Your fields are being watched from outer-space – or they could be for a fee, anyway.
Simplot – one of the largest privately-owned agricultural businesses in the world – has partnered with Airbus, a world-striding civilian and military aeronautical manufacturer, to develop an on-demand, satellite-based agronomy service called ‘SmartFarm‘.
Using a range of Airbus satellites, the service is designed to allow farmers access to all the information they need to find and fix problems in their fields.
In a recent webinar describing the SmartFarm service, Mark Davis, one of Simplot’s regional American managers for the programme, described its capability as “delivering data-driven agronomy on every acre” from winter scouting to harvest – and it’s all done via photographs taken by orbiting Airbus satellites.
According to Davis and his Airbus counterpart, the satellite-based SmartFarm programme can identify pest pressure, moisture conditions, nutrient problems, determine yield maps, and other agronomic titbits commonly associated with other crop scouting methods.
SmartFarm is an on-demand service that can continually track and compare field data using high-resolution imaging on an almost daily basis, and can be applied to a range of 65 different crops as diverse as corn, hops, and nuts.
To access this service, Davis says growers first enroll through Simplot’s automated online interface. Once logged in, they make a request covering what field(s) they want to see, and in what resolution and frequency they want to see them; that frequency can range wildly, from once a month or growing season to several times each week. Based on the specifications provided, the grower then receives detailed field maps right to their computer or mobile device through a simple, user-friendly interface.
Due to the number of active satellites in orbit and frequency of photo sessions taken from said satellites, however, users can receive images of their fields in as little as 24 hours.
Handy as this sounds, though, questions about limitations inevitably arise.
First, getting online can be a significant barrier for farmers who do not have access to half-decent internet connections. Indeed, internet access in rural Canada has been frequently cited as a significant barrier for the more widespread adoption of cloud-based agronomy programs. While Davis and his Airbus counterpart made no mention of this subject, it is conceivable that the issue might be relevant to some producers.

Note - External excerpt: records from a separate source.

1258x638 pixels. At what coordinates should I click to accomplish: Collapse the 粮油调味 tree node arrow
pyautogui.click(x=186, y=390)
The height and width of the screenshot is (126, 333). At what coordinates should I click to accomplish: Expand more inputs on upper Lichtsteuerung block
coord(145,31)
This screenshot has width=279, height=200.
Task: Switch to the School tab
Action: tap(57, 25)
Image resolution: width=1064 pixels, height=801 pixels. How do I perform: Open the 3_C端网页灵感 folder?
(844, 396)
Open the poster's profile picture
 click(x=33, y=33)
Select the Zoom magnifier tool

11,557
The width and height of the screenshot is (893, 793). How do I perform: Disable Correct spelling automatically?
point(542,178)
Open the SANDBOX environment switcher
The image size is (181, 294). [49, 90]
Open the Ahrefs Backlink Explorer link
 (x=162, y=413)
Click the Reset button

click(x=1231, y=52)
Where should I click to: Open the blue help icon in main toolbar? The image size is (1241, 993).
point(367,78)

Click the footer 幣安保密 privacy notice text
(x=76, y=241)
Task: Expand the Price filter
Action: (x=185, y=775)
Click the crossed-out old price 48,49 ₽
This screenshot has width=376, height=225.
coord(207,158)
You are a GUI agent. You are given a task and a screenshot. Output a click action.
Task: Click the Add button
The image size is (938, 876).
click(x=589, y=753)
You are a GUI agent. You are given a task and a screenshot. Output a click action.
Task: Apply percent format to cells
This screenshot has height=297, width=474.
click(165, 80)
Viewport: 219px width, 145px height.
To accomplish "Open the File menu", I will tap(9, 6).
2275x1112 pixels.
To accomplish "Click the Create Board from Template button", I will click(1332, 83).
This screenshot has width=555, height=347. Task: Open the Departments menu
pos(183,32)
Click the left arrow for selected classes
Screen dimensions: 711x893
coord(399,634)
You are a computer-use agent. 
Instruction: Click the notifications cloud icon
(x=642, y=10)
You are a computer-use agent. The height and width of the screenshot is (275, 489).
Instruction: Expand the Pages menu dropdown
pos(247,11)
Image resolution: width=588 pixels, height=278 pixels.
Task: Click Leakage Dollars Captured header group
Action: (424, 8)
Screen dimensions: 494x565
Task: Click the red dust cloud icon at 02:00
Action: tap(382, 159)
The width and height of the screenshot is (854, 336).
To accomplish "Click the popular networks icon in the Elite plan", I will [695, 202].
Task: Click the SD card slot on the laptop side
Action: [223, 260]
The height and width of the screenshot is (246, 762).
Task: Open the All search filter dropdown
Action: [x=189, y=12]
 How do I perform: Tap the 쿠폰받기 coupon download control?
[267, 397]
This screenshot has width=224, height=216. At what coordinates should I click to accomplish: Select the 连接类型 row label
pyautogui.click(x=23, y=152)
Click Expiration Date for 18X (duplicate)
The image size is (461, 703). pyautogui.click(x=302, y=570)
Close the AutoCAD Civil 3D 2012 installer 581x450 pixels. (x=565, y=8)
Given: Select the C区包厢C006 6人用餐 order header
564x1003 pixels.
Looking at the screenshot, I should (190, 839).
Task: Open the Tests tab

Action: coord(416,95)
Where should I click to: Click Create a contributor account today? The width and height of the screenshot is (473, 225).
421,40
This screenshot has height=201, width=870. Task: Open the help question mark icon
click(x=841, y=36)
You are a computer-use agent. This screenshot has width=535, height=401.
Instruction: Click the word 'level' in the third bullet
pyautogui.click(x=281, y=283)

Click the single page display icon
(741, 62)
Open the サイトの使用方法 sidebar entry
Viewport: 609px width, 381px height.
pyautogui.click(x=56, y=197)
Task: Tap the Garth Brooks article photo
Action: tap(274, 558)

Building on this is the fact that Simplot’s service is only available within what Davis refers to as “Simplot’s geography,” or the area in which Simplot has the ability to actively manage this service (namely the western and more central parts of the continental United States). Still, he says this is in part because Simplot philosophy still believes in using agronomists, or what Davis refers to as “boots on the ground” in tandem with all data systems.
As for cost, no definitive answers were provided. Instead, Davis says the service is “a real cost effective solution” based on “regional pricing”.
Regardless of unanswered questions, the idea that on-demand satellite imaging could be used to precisely compare and contrast conditions in a specific field in real-time is an interesting one. The trick, assuming one has the ability to access it, is if one can make that information pay.